-- Document segment follows --
Dogs at new Beaufort County shelter experience a four-star stay until adopted
Thousands of animals will be one step closer to finding their forever homes with the help of a new animal campus that opened in March in Okatie.
Beaufort County Animal Services and the Hilton Head Humane Association teamed up to open the new 10-acre campus at 10 Pritcher Point Road — just five minutes from the intersection of U.S. 278 and S.C. 170, according to a news release.
“The two largest agencies in our county understand that we are better together,” Tallulah Trice, director of Beaufort Co. Animal Services, said. “We also understand critical to reducing intake and euthanasia is to emphasize aggressive spay and neuter programs.”
The campus includes a 20,000-square-foot facility that has a spay/neuter clinic and an adoption center. The new location combines all of the services normally offered by Animal Services and the Humane Association under the same roof rather than the previous three separate locations around the county.
The new campus has been in the works for seven years and even has a dog bone shaped pond, an ICU unit, quarantine areas, surgery rooms and walk and play areas, the release said.
“As we continue our partnership with Beaufort County, and in particular Beaufort County Animal Services, we cannot emphasize enough the thousands of animals that are alive today because of this relationship,” Chuck Laine, chairman of the Humane Association Board of Directors, said. “This public-private partnership has been a collaborative effort that has successfully reduced overpopulation and euthanasia of homeless animals in our community.”
Laine said Wednesday that the new shelter can accommodate 24 dogs and 38 cats at a time for adoption. If not adopted, those animals will be rotated between the new facility and the HHHA for new eyes to see them.
The HHHA and the new campus are no-kill shelters and work toward eliminating euthanasia of healthy and treatable animals.
All shelter animals are spayed or neutered prior to adoption and free spay and neuter procedures are performed at the shelter for eligible residents. Counseling and aid are also available to help people keep their pets.
The shelter is open from 11 a.m. to 4 p.m. seven days a week.
“We do things different and there was a lot of blood, sweat and tears for this project, but it’s worth it,” Laine said.
-- Document segment concluded --
**Requirement**
Copy everything in the shelter article from "Laine said Wednesday" down to "days a week.", putting "Hilton Head Humane Association" in place of each "HHHA".
-- Material provided follows --
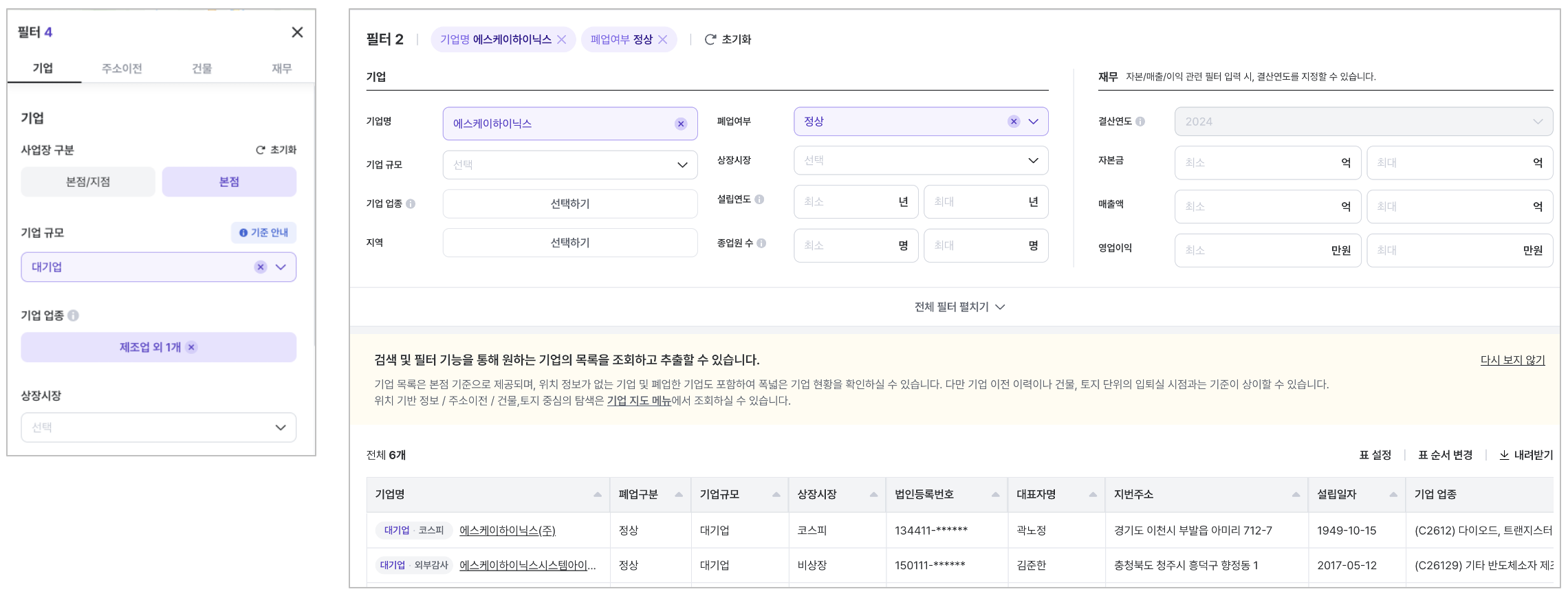Select the 본점/지점 toggle option
The width and height of the screenshot is (1568, 598).
88,182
-- Material provided concluded --
**Answer for the task**
Laine said Wednesday that the new shelter can accommodate 24 dogs and 38 cats at a time for adoption. If not adopted, those animals will be rotated between the new facility and the Hilton Head Humane Association for new eyes to see them.
The Hilton Head Humane Association and the new campus are no-kill shelters and work toward eliminating euthanasia of healthy and treatable animals.
All shelter animals are spayed or neutered prior to adoption and free spay and neuter procedures are performed at the shelter for eligible residents. Counseling and aid are also available to help people keep their pets.
The shelter is open from 11 a.m. to 4 p.m. seven days a week.